## Texte de l'exercice
━━━━━━
De l’importance des infrastructures agricoles
Il nous faut, pour cela, penser aux infrastructures rurales qui permettront de relier les villages de l’hinterland, de désenclaver les zones rurales, en même temps d’établir la connexion avec les villes. Ce sont les infrastructures qui détermineront, dans une large mesure, les coûts de commercialisation et, par conséquent, réduiront sans forcer les choses l’exode rural au profit de la sédentarisation des paysans.
Un rêve social
C’est ici le lieu de nous approprier les paroles du Pape dans son exhortation apostolique post-synodale Querida Amazonia : « Notre rêve est celui d’une Afrique (Ndlr : le Saint-Père par de l’Amazonie) qui intègre et promeuve tous ses habitants pour qu’ils puissent renforcer un bien-vivre…. Même si l’Afrique se trouve devant un désastre, il convient de souligner qu’une vraie du problème africain se transforme toujours en une approche sociale qui doit intégrer la justice dans les discussions sur l’environnement, pour écouter tant la clameur de la terre que la clameur des pauvres » (Q.A P.13).
━━━━━━
## Données fournies
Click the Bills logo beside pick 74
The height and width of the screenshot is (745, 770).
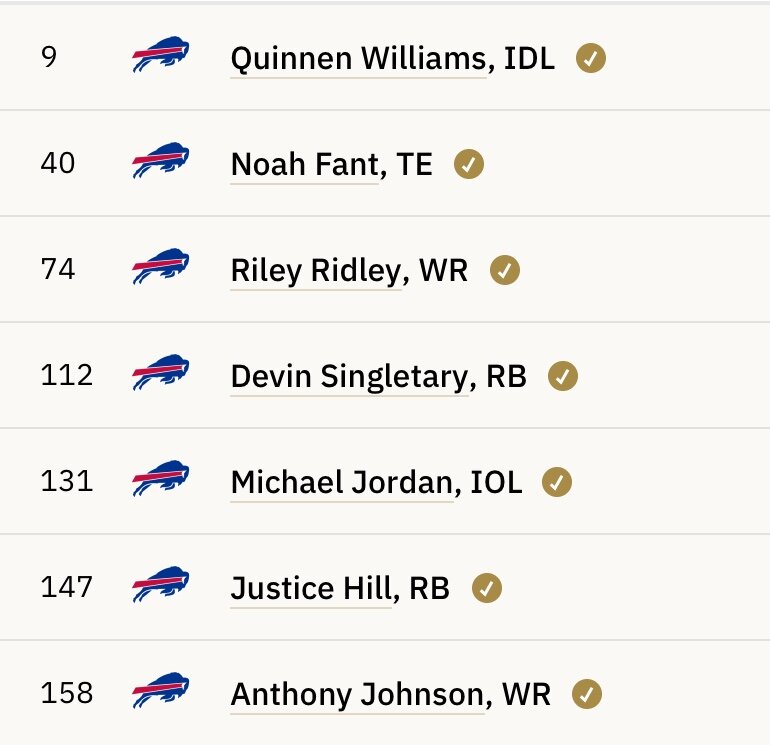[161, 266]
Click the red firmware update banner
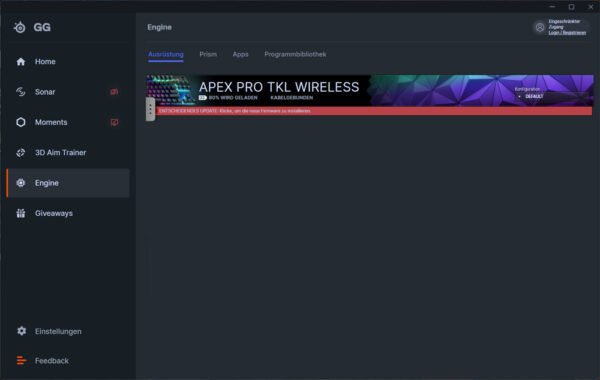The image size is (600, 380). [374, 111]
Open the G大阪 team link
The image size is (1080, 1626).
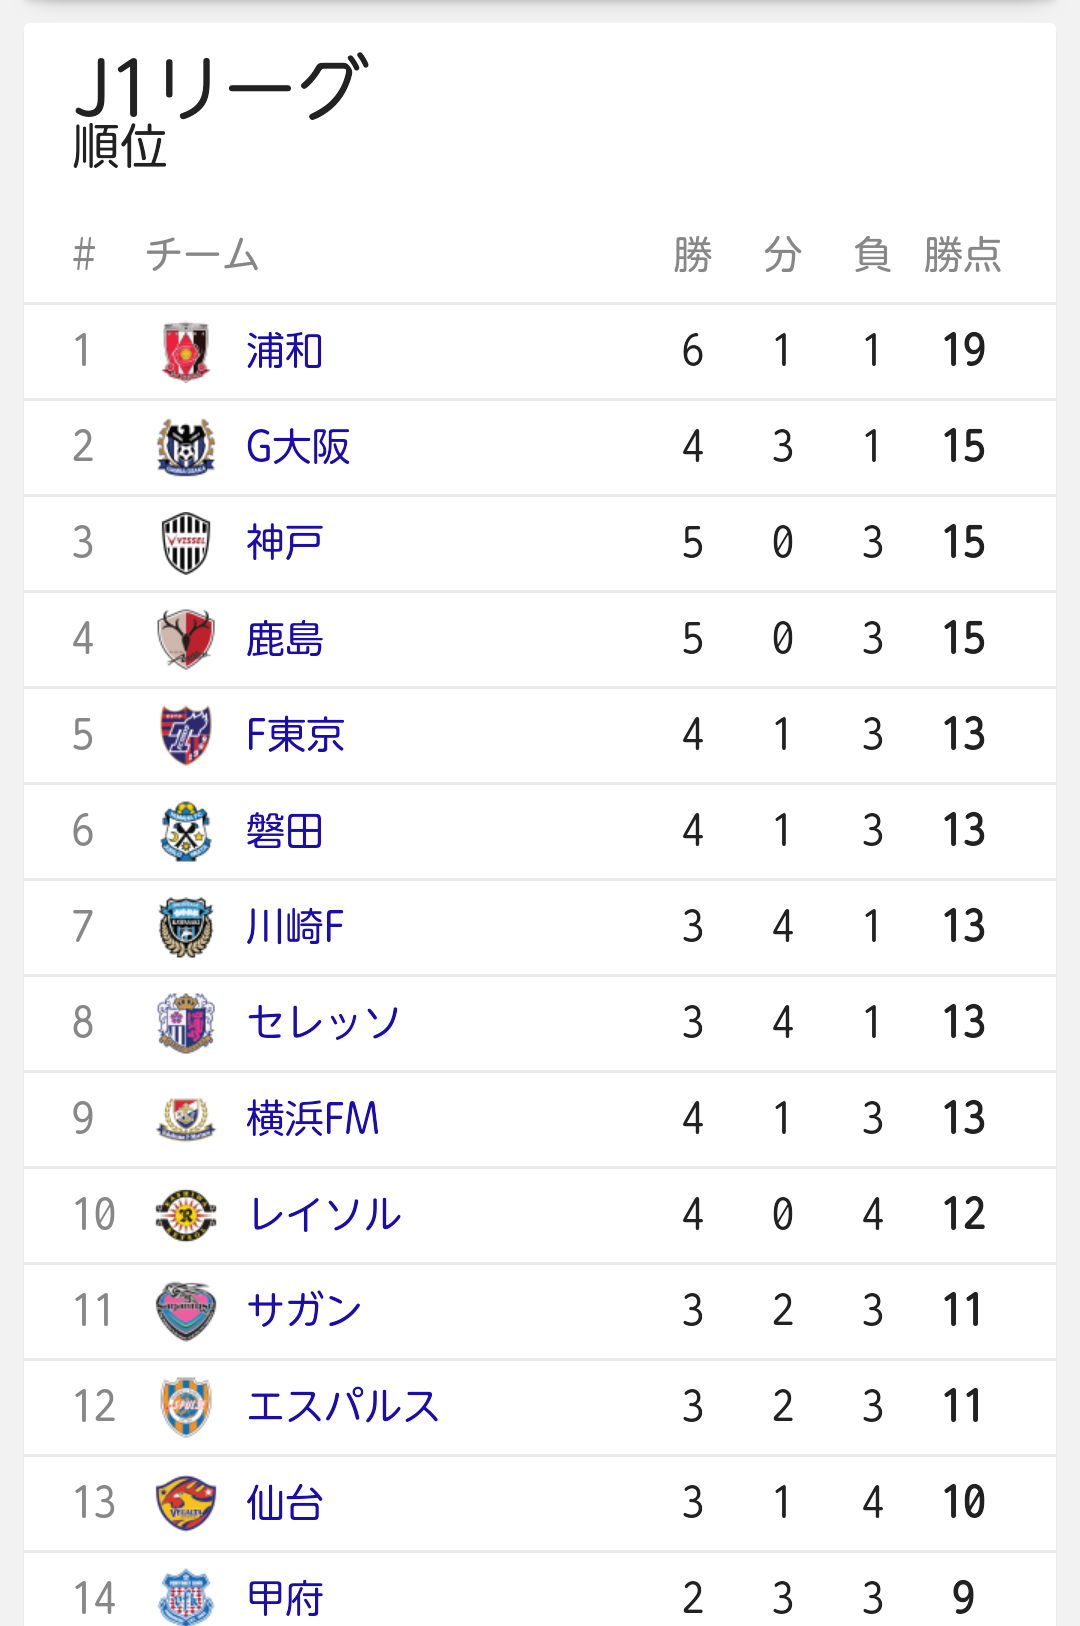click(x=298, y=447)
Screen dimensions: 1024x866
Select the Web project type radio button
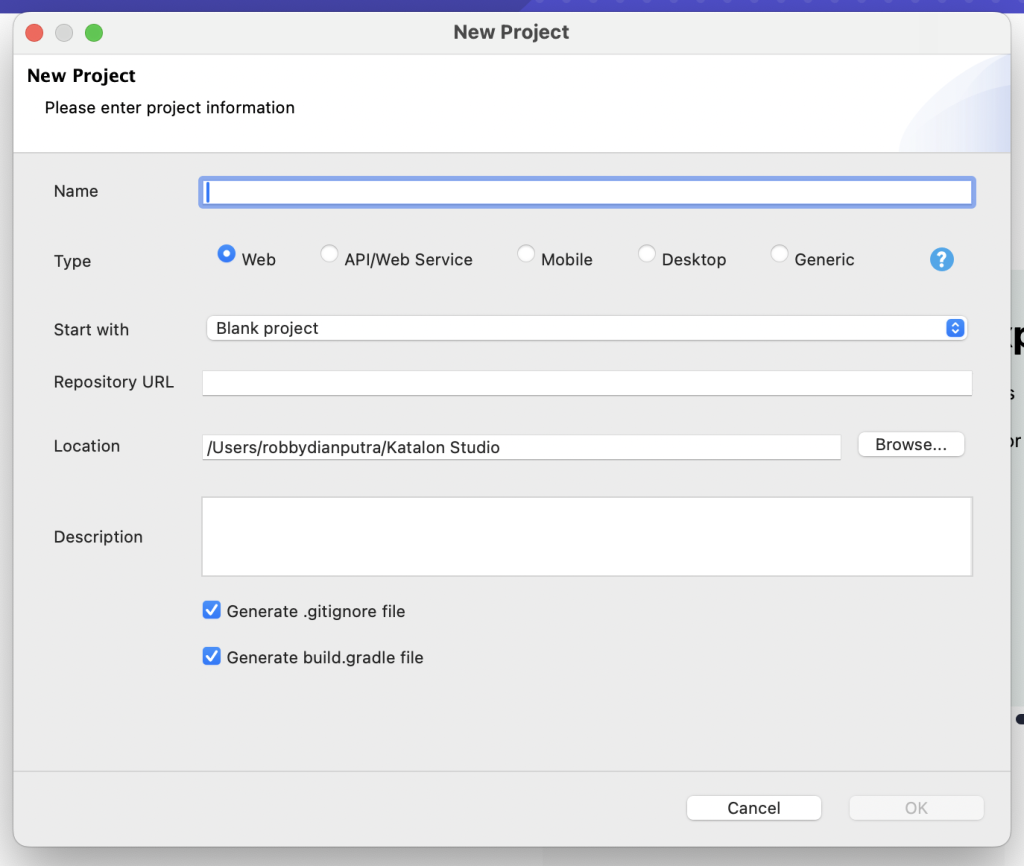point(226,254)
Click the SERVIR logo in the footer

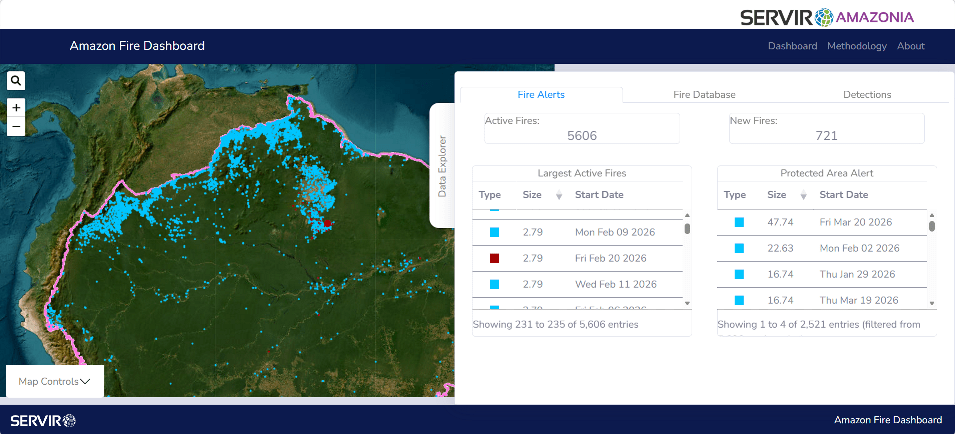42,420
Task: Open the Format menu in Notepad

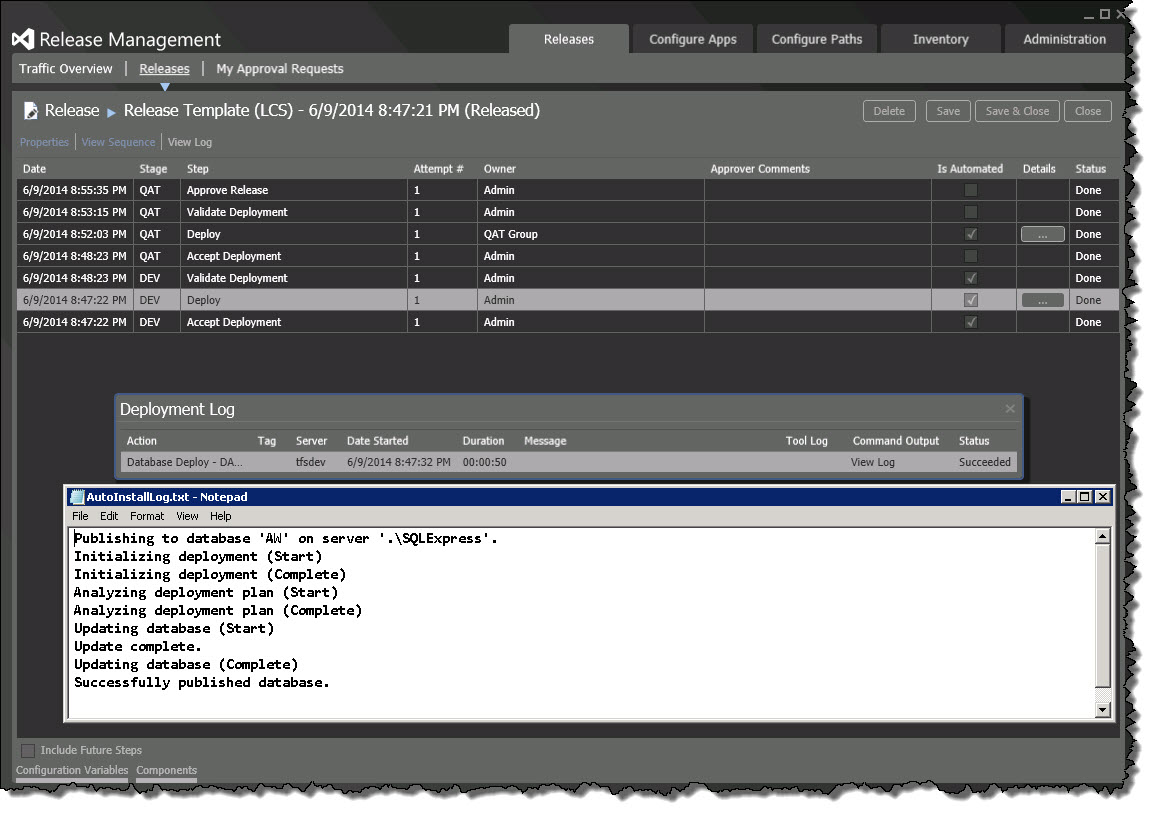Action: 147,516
━━━━━━
## Objectif de l'exercice
Recopiez mot pour mot le passage du texte sur les infrastructures agricoles qui commence à « De l’importance des » et se termine à « sédentarisation des paysans. ».

## Solution ci-dessous
De l’importance des infrastructures agricoles
Il nous faut, pour cela, penser aux infrastructures rurales qui permettront de relier les villages de l’hinterland, de désenclaver les zones rurales, en même temps d’établir la connexion avec les villes. Ce sont les infrastructures qui détermineront, dans une large mesure, les coûts de commercialisation et, par conséquent, réduiront sans forcer les choses l’exode rural au profit de la sédentarisation des paysans.